_Your instructions_. Here is a block of entries. Write out its lines exactly, from the first through the one containing "Given: Select 热门应用程序 in the sidebar".

_Data extracts_.
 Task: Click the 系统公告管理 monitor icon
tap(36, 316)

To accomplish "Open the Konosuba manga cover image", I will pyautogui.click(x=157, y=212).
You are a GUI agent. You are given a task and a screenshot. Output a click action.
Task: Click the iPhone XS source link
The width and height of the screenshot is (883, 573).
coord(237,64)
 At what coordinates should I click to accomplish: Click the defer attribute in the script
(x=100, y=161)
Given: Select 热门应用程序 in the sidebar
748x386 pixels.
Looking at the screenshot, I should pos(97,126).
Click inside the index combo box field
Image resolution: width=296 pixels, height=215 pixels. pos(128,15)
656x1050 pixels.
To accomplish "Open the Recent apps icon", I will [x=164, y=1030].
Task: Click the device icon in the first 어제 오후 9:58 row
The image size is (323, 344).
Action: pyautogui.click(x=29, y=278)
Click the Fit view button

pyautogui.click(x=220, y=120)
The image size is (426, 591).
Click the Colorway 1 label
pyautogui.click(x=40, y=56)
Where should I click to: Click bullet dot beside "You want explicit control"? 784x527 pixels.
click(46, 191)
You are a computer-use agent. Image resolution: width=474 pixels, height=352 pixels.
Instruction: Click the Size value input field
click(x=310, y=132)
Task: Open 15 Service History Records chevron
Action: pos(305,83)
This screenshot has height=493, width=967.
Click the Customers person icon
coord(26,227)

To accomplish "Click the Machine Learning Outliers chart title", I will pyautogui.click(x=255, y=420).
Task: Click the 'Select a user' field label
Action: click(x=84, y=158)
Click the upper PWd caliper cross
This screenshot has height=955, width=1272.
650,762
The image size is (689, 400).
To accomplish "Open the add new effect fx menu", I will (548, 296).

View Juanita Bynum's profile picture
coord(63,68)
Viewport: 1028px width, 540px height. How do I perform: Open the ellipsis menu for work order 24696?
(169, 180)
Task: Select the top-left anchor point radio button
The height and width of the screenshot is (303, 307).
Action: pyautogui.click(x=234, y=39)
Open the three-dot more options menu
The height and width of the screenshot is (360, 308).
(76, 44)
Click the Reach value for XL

_Answer box_.
 Task: Click the 系统公告管理 monitor icon
tap(36, 316)

To accomplish "Open the Konosuba manga cover image", I will pyautogui.click(x=157, y=212).
You are a GUI agent. You are given a task and a screenshot. Output a click action.
Task: Click the iPhone XS source link
The width and height of the screenshot is (883, 573).
coord(237,64)
 At what coordinates should I click to accomplish: Click the defer attribute in the script
(x=100, y=161)
Given: Select 热门应用程序 in the sidebar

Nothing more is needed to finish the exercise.